-- START OF GIVEN PASSAGE --
Among the things you may currently — or eventually — find here:
(July 01, 2021)
The Wikipedia article on Canada’s Indigenous Residential School Program is a good educational read. I don’t agree with those who want to cancel Canada Day because we’re now discovering unmarked burial grounds for children removed long term from their families on reservations by law in order to teach them English or French to help them assimilate, a program that was cruel and utterly ineffective, taking children at 5 or 6 and not returning them to their families for a full decade, at which point the parents and children were often unable to communicate in a shared language. During that decade in their lives that Indigenous children were sent to schools deliberately located far from their parents with visits discouraged, denied, or severely limited, they were abused in almost every way imaginable, housed in appalling conditions, and used for experiments or even malnourished deliberately to create a ‘control group’ that allowed other less unlucky kids to provide glowing comparative statistics for government reports. When they died, by the dozens, scores, and hundreds at any of five dozen residential schools across the huge country, they were buried and forgotten, records filed away and periodically tossed as the program went on for decades and decades. When (or if) they graduated, they faced a new hell, unable to go back to the reservation because they had been forbidden to use their language for a decade and could not communicate, and unable to get jobs in the cities because while they had learned English or French, they were far behind the educational levels of non-Indigenous job seekers, and faced racism as well. So for nearly a century in this country, we made it a law that children on reservations (often hidden when the government men would arrive) needed to be educated far away from Indigenous culture for most of their childhood, turning them into abused, confused, undereducated teens who could no longer even understand their parents, if they made it that far.
-- END OF GIVEN PASSAGE --
-- START OF GIVEN INFORMATION --
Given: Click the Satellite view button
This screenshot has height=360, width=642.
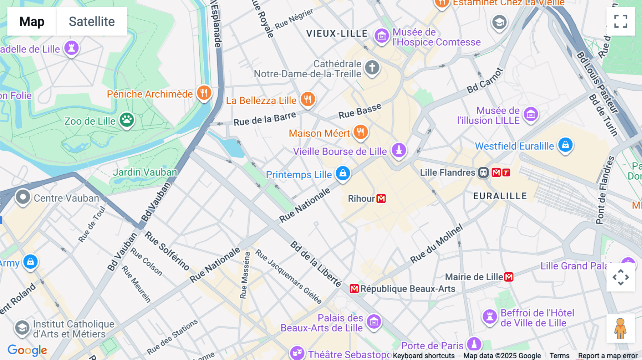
-- END OF GIVEN INFORMATION --
**DO THIS:**
Answer from the passage on Canada's residential school program:
1. At what ages were children taken?
2. How long were they kept before being returned to their families?
3. How many residential schools across the country does it mention?
The lines after the passage aren't needed here.

**IN RESPONSE:**
1. At 5 or 6.
2. A full decade.
3. Five dozen.